Aumentó tanto la población de roedores orejones en Palomares, que tuvieron que emigrar a otros pueblos cercanos. ‘Orejón Sentado’ se quedó en el pueblo y todos los días chuleaba a los perros paseándose por el campo con su numerosa prole, con la tranquilidad con la que paseaban las parejas de novios por la calle de la iglesia. En estas cosas se entretenía aquel niño de Cuatro Vientos que hablaba con los olivos, que le contaba cuentos a los pájaros para que se durmieran a la caída de la tarde, que escondía a los cerdos para que no los degollaran en días de matanza, que le pedía a las nubes que lo sacaran del pueblo, que construía barcazas con viejas puertas para navegar por las lagunas que no iban a parar a ninguna parte, que hacía cisco con su abuelo, y que leía tebeos tumbado en los verdes trigales para, algún día, cambiar al Capitán Trueno por Cortázar y al Guerrero del Antifaz por Edgar Alan Poe.

Sin embargo, cuando decidí dejar el colegio —a los 12 años de edad— para ponerme a trabajar y poder ayudar a mi madre, el director de la escuela me dijo que sería toda la vida un miserable. Seguramente quiso decir pobre, porque ambos conceptos se confundían entonces con mucha facilidad. Ni siquiera me dieron el certificado de Estudios Primarios, a pesar de que en mi cartilla escolar destacaba en Historia. Siendo sólo un niño sabía distinguir veinte clases de pájaros, diferenciar entre la aceituna morcaleña y la manzanilla, una tagarnina de una lechugueta o cómo se hacían el gazpacho y las sopas de tomate; con sólo meterle el dedo en el culo a una gallina sabía cuándo iba a poner el huevo, si por la mañana o por la tarde; conocía decenas de villancicos y tonadillas populares, sabía quién fue el bandolero Diego Corrientes y cómo se hacía un soplillo de palma para avivar la copa de cisco o el anafe. Entonces, la cultura había que sudarla.

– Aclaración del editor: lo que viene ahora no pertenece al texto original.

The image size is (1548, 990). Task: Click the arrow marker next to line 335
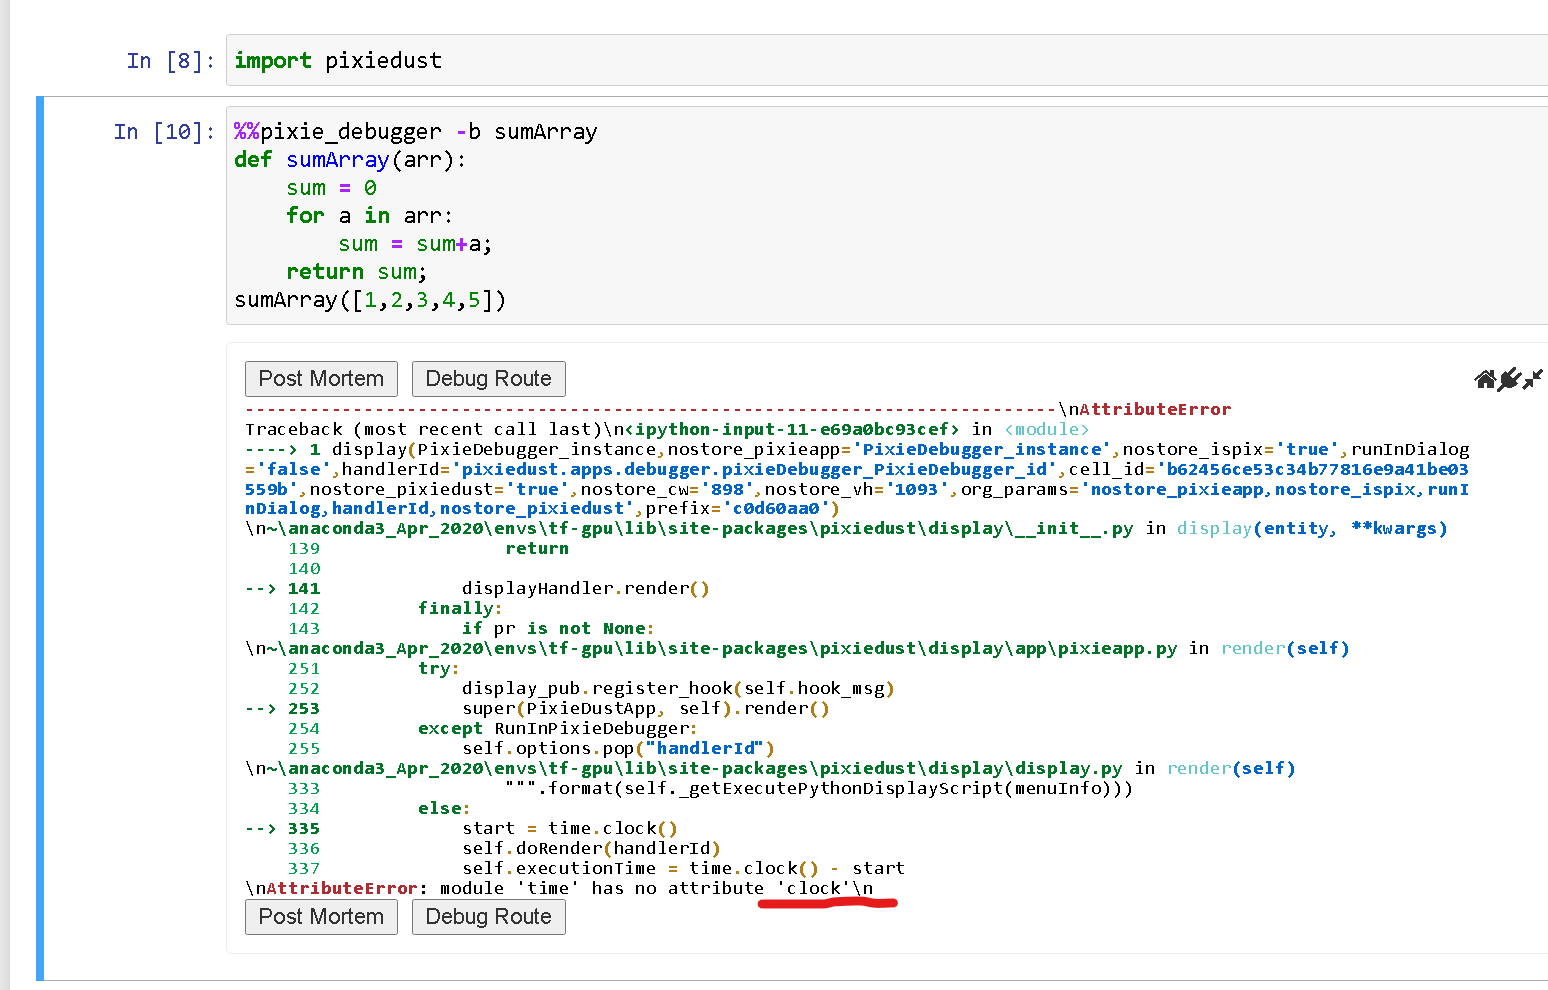click(259, 828)
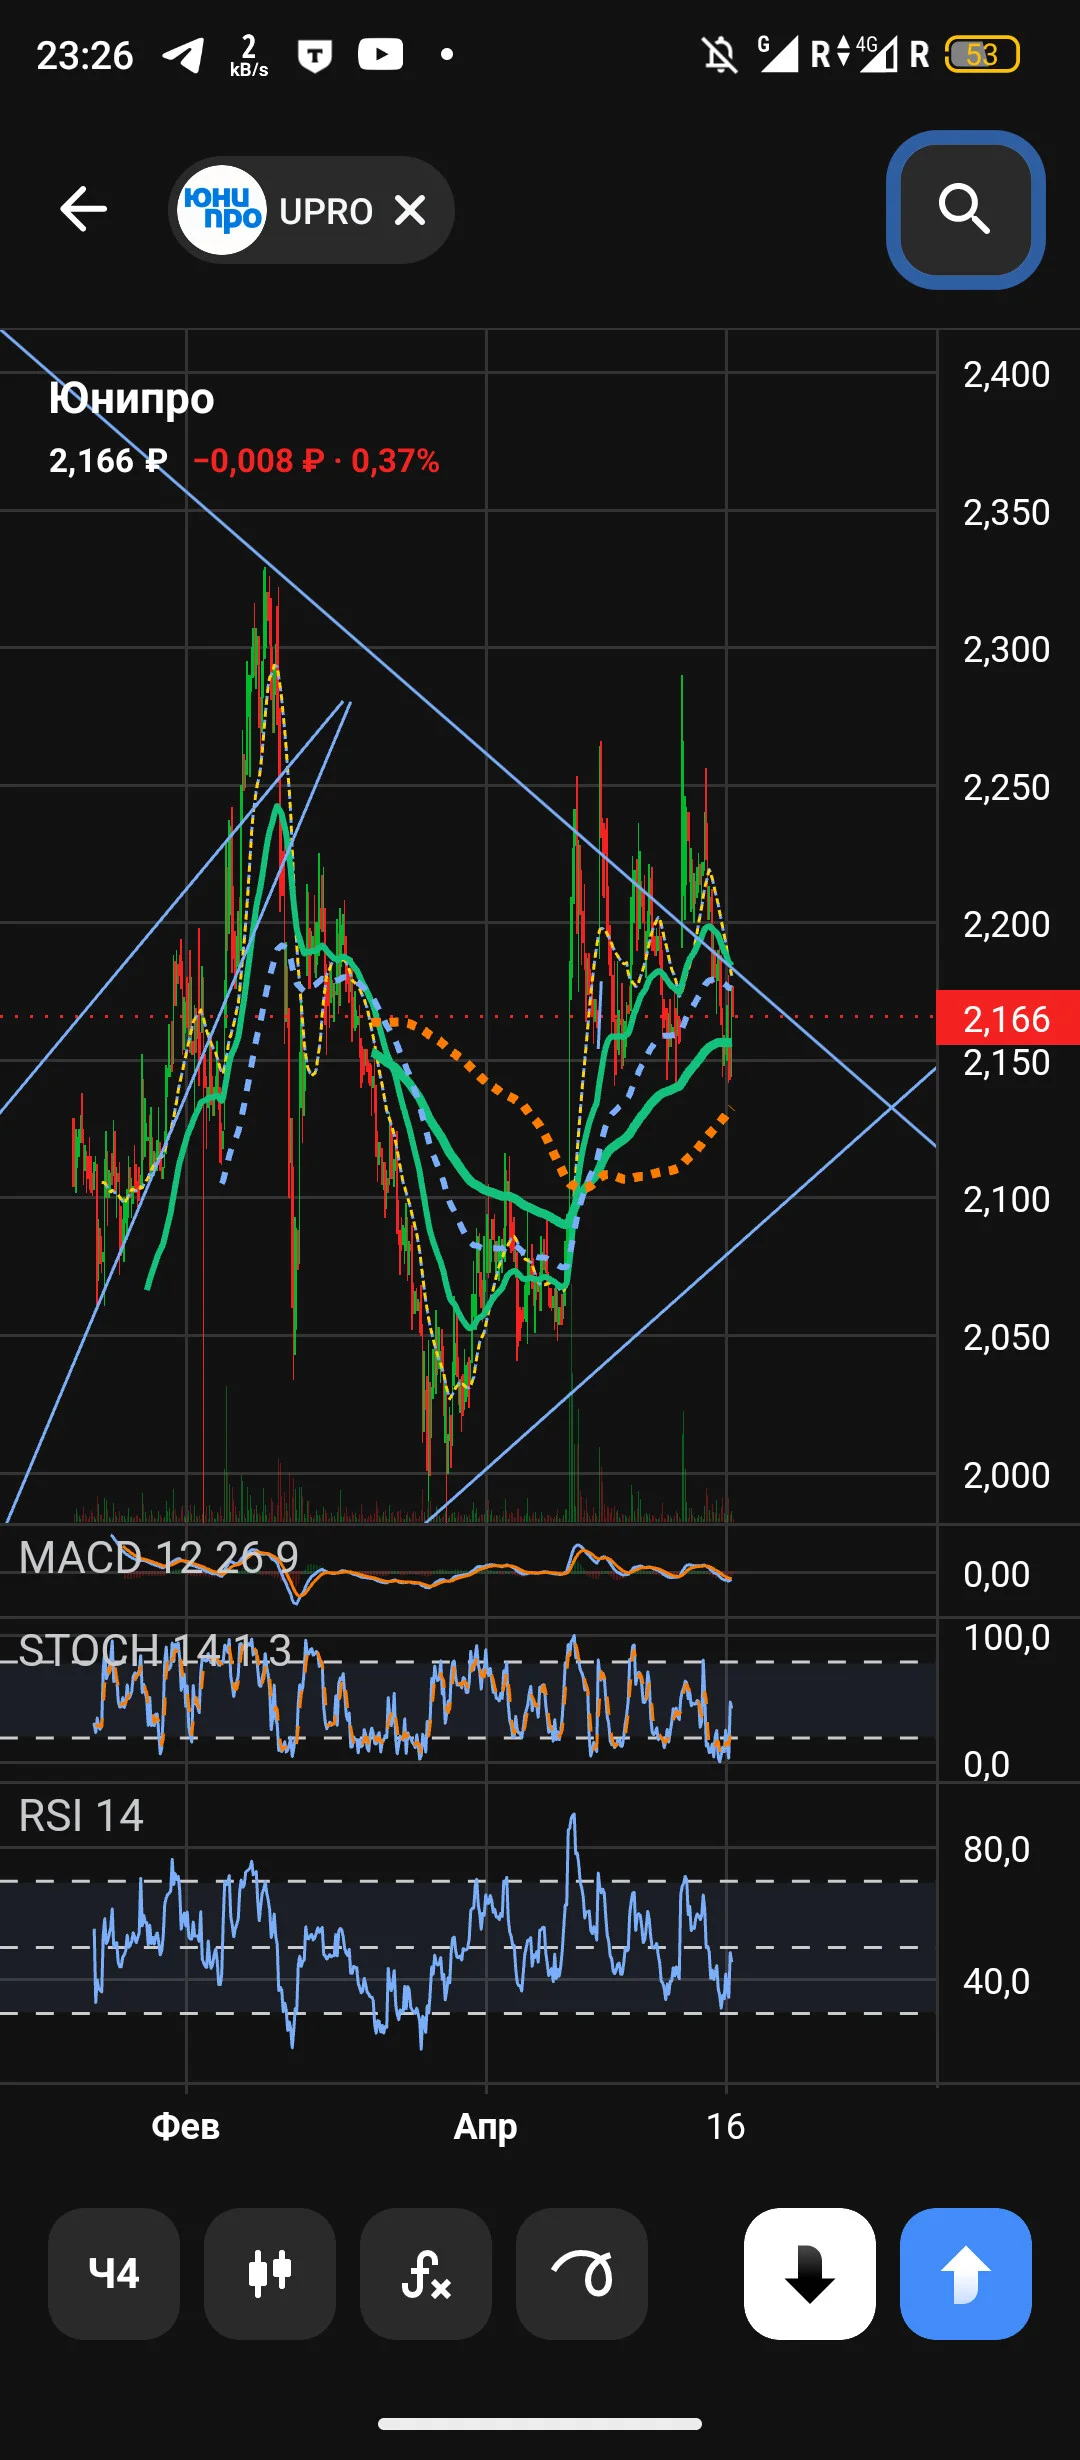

He sido toda la vida analfabeto, pero no inculto. La sencillez y la naturalidad son el supremo y el último fin de la cultura. Lo escribió Nietzsche, pero yo lo sé desde niño porque me lo enseñó un afilador callejero. Toda esta larga cháchara literaria viene a cuento porque de un tiempo a esta parte la única manera que tienen la derecha española y sus asalariados pregoneros, de descalificar a la izquierda, es llamándola analfabeta e inculta. Mientras sólo sea eso…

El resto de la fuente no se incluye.